As my whole world collapsed around me, I promised myself one thing – I would share my story. I would talk about it everyday to keep myself going. I would talk about it everyday for all those who’re struggling. I’ll fight for myself and I’ll fight for them too.
My purpose: to give you all some perspective. To push you hard. To force you to live your life. YOU GET TO LIVE ONCE – OWN IT. Don’t let anybody tell you otherwise. This is your life. Get up and take control. I know it’s easier said than done but trust me when I tell you it can be done. Nothing is impossible. You’ll struggle, yes! You’ll even hate yourself for feeling weak – but remember one thing: Your struggle/effort is your biggest strength and your biggest motivator too.
Acceptance is the key. Breathe and let go – take a leap of faith. Trust yourself and most importantly love yourself. DO IT FOR YOURSELF AND NOT FOR THIS WORLD.
Back to my story – super loved first child. Got everything I wanted. Never faced any hardship in my life – ever. Loved and adored by everybody. Always thought life was easy – such naivety and foolishness.
2015: Best and worst year of my life. The 22 year old me gets married (fulfilling my lifelong dream and all) Everything is going according to my dream – a loving husband, amazing family and lifelong friends. Full on party scene. It was like my own personal romance novel.
A word of caution: things can change in a jiffy. Never take anything for granted. Never. Be grateful always – because dreams can change into nightmares too.
And that’s where your faith comes in. You realise how God works in mysterious ways. You don’t understand what’s happening but you just have to trust His plan.
Back to my story: Got married to the most amazing guy ever. All my friends were crazy after him – and why wouldn’t they be? He was beautiful inside out. 6 feet plus of utter perfection. He was my soul mate. Life was perfect.
End of 2015: finally turned 23. I’ve always loved birthdays – little did I know it was going to be my first and last birthday with him – I’ll spare you guys the details. A month after my birthday – my best friend/soulmate is gone. Forever.
My nightmare has just begun. How can a healthy 29 year old stop existing. We were supposed to be together forever.

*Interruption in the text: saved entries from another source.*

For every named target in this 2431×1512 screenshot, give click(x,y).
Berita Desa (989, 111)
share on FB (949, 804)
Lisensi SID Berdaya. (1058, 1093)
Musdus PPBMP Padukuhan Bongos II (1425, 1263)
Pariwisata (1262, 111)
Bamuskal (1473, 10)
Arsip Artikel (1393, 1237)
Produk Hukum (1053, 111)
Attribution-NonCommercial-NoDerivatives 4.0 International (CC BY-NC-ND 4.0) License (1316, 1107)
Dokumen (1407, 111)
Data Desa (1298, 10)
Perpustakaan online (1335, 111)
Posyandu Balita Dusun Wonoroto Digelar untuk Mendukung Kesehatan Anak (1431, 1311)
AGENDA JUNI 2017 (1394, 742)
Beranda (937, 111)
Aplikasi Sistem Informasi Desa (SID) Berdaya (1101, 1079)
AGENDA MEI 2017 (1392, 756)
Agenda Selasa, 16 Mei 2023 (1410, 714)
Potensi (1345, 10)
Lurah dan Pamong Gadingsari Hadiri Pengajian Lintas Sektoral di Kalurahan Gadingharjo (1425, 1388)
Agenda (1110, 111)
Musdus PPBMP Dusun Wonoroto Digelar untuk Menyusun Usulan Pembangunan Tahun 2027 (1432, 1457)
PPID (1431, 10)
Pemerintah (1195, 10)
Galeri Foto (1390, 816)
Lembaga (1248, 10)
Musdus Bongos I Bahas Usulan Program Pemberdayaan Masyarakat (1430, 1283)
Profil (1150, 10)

23 year old and a widow – I’ve always stood out from the crowd. This time around it was for all the wrong reasons. I WAS A WIDOW. All my friends were getting hitched and producing babies and here I was – lost and alone! I just didn’t lose my husband, I lost my whole world in that moment. He was my centre. I just didn’t know how to function without him. Ah, sadly things don’t work this way. You think you can’t but you do and you hate yourself for it.
Just a little background: I may have come across as a spoilt brat but I never was one. I’m the kind of girl who believes in fairytales, second chances and forgiveness. Always have and always will. The day they buried him I went to his grave and prayed 2 nafl – nafl of shukrana. Most of you are questioning my sanity right now, right? It’s okay. We’re in the same boat. As I was dying inside (a piece of my heart and soul buried), something in me was coming alive – let’s call that sabr. I have no idea where it came from but it did – it was like a cocoon. I learnt my lesson the hard way: inna lillahi wa inallah-e-raji’oon.
It was now written on my heart. I leant another lesson that day – he was never mine to begin with. He was given to me for sometime. He belonged to Allah (SWT) and so did I. I’m not saying it was a smooth sailing. I struggled. I died everyday. And the worst bit was that I couldn’t even grieve properly. Everybody was looking towards me for strength. In comes faith. It became my biggest supporter – when I was down, my faith pushed me to stand up. I died everyday and I lived everyday too. All I knew was that Allah (SWT) had a beautiful plan for me. And patience is messy. You grieve, you cry and you feel lost but knowing that Allah SWT is looking over you gives you so much comfort.
He was a part of my heart. I lost so much that day but I never let anything stop me – I knew I had to fight. This was it – this moment was going to define my life forever. I could just sit there and cry and blame God. Or I could live my life – fulfil his dreams and mine too. This was my way of honouring him. I decided to give this life my best shot. Here I am ,at almost 25, studying human rights at the LSE (fulfilling his dream and all – HE BETTER BE PROUD OF ME). I just want you guys to remember that with difficulty comes ease – your opening is going to come too. Things will get better. It will happen, I promise. Don’t lose faith. Hang in there.